At November 26, 2008 at 7:39 PM , Blogger Michelle said...

I admire the passion, (but being a laid back Aussie, would need to be REALLY upset to leave the suburbs and rally.) I cannot help wondering if the protests are even really noticed when there are demonstrations, so it seems to an outsider, on every street corner.

Do the protesters become like beggars, where people close their ears and minds and pretend they don't exist?

Hm- I cannot help wondering what private school parents could possibly have to protest about.

 
At November 27, 2008 at 11:48 AM , Blogger brent whelan said...

I can't tell you how a real Parisian responds,Michelle, but as a short-term resident I feel the presence of workers in the street--whether it's 80,000 teachers or 200 archaeologists--says a lot more to me than a street beggar. All this labor activity tells me that social relations here are understood as a constant push-and-pull between conflicting parties (Labor and Management, roughly speaking), and workers broadly agree that you have to get in the game if you want to win.
I would add that while I don't know precisely what private school parents might be protesting in France, as a private school teacher in America I can assure you that parents who pay tuition protest a LOT. But where I come from they do so with a phone call to the Headmaster rather than a street demonstration. I'd be curious to hear more about that too (if you're still listening, Leo).

 
At November 29, 2008 at 9:16 AM , Blogger Leo said...

Michelle,
as a long time resident of Paris (more than 60 years...) I can testify that most street demonstrations are just viewed as an annoyance, an evil necessary to bolster our rights to free speech.
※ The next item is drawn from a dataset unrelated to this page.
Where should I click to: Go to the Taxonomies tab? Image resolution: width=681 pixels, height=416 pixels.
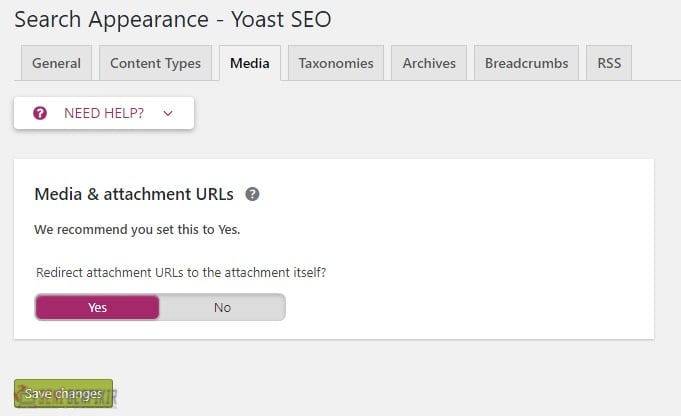click(x=336, y=63)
Most are unnoticed excpt by those who happen to be there at the wrong time.

On private schools, I need to fill you in on a scracely understood (outside of France) feature of the school system.

If private schools agree to run the public school curriculum (Close to 100% do), they are subsidised by the state which pays all the teachers salaries. Parents are left with minimal payments that cover maintenance, religious teaching (if any) and ancillary expenses. So yes, in the country of "laicité" (secularist religion), Catholic schools are subsidised by the state.

In 1983/4, Mitterand's Socialist government wanted to abolish the system. This triggered mass demonstrations, more than 1 Million in the streets of Paris alone. The Government backed down.

My point was only to show that here, street protests are not just the actions of radicals.

 
At December 16, 2008 at 12:02 PM , Blogger John Mullen said...

Reminds me of last year when I put the radio news on my walkman, but they were playing opera music because the radio journalists were on strike. I then arrived at the starting point of the demo, in the place de la bastille, and the opera had a huge banner on it "opera on strike". I love living here.